--- START ---
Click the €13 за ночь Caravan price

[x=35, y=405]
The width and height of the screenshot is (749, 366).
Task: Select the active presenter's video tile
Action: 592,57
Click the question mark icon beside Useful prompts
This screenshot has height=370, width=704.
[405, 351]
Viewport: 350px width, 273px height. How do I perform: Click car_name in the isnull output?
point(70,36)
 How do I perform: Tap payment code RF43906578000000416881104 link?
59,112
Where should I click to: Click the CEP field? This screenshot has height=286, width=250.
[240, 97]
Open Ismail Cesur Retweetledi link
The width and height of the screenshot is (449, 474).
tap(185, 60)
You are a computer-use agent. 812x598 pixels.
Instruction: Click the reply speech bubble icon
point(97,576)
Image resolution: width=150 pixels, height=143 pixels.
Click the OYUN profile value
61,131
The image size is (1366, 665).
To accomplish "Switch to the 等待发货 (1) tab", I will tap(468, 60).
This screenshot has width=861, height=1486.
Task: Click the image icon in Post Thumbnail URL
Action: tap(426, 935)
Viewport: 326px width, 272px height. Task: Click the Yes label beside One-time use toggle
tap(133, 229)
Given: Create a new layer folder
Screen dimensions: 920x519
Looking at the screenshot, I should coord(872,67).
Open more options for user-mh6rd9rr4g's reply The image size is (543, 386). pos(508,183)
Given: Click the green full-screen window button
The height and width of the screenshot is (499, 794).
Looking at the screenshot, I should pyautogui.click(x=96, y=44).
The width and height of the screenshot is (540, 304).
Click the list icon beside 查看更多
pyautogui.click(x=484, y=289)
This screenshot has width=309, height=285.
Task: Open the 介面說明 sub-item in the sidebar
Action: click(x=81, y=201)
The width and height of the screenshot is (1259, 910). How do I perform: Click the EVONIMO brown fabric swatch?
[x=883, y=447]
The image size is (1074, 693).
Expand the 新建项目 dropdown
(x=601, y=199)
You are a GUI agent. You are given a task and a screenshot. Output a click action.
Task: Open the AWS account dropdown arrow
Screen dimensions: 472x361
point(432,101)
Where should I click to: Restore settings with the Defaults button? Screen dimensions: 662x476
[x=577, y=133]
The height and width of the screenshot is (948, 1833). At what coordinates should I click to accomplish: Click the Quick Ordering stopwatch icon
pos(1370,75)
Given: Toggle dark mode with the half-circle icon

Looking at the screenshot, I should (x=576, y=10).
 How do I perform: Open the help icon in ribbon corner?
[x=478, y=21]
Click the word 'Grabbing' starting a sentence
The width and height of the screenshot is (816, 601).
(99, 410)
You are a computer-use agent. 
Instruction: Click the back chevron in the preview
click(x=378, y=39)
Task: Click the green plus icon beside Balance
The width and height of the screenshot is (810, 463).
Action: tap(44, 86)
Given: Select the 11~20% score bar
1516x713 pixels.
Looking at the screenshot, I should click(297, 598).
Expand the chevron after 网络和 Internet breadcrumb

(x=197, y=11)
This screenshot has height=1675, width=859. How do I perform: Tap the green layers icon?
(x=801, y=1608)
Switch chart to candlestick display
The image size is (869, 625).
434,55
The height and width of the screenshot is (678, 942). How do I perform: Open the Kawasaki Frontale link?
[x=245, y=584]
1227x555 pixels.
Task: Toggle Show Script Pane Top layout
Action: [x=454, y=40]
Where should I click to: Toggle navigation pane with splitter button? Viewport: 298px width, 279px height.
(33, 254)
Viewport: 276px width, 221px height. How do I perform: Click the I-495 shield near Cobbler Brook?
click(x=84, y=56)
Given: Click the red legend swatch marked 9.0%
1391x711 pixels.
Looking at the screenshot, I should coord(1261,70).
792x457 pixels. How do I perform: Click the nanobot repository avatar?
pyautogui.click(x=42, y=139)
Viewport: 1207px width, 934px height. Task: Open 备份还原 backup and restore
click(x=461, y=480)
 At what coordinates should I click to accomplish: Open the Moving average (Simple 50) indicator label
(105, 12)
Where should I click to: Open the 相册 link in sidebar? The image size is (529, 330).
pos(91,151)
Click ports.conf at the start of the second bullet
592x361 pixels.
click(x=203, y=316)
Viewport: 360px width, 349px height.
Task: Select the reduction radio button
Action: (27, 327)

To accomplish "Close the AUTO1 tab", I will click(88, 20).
--- END ---
Aim of the task -
The answer is the line containing "Where should I click to: Open" together with every line after it in the records, repeated exactly and with nothing else.

Response -
Where should I click to: Open the 相册 link in sidebar? The image size is (529, 330).
pos(91,151)
Click ports.conf at the start of the second bullet
592x361 pixels.
click(x=203, y=316)
Viewport: 360px width, 349px height.
Task: Select the reduction radio button
Action: (27, 327)

To accomplish "Close the AUTO1 tab", I will click(88, 20).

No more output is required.